What you should do: In the listing below, look for "Expand" and copy every line that has it.
── Extracted material ──
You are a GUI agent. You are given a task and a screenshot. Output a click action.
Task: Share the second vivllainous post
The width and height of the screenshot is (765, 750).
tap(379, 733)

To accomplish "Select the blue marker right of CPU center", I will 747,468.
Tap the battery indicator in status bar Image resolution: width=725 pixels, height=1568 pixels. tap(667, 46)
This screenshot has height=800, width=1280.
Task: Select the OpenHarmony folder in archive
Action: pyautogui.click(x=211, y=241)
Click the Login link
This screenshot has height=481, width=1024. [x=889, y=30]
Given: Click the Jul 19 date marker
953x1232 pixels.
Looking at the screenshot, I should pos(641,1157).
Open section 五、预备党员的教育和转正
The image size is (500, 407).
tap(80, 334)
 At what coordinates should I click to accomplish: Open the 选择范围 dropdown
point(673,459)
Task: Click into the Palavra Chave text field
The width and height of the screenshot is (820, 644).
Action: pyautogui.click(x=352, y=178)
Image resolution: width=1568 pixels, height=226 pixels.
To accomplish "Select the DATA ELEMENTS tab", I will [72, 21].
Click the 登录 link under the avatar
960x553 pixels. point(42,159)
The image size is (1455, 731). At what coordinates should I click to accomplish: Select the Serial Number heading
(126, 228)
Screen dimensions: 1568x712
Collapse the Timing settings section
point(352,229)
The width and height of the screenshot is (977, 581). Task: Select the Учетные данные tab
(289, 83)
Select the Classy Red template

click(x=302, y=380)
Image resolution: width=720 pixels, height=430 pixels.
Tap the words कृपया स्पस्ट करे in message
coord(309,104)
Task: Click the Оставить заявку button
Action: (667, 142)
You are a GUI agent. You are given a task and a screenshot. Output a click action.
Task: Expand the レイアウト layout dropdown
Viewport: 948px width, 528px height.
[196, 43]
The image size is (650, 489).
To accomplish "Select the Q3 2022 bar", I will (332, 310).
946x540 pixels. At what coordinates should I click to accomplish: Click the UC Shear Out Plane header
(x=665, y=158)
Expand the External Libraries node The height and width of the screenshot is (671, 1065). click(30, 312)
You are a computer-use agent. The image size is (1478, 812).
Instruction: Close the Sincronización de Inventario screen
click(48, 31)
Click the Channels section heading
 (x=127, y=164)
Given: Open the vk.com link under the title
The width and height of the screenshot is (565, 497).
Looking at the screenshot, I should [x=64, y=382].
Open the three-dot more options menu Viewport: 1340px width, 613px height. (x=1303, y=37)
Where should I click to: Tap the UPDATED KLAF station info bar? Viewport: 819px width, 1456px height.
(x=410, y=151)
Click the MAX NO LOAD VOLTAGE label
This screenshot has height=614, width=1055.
───
Problem solution:
Task: Expand the レイアウト layout dropdown
Expand the External Libraries node The height and width of the screenshot is (671, 1065). click(30, 312)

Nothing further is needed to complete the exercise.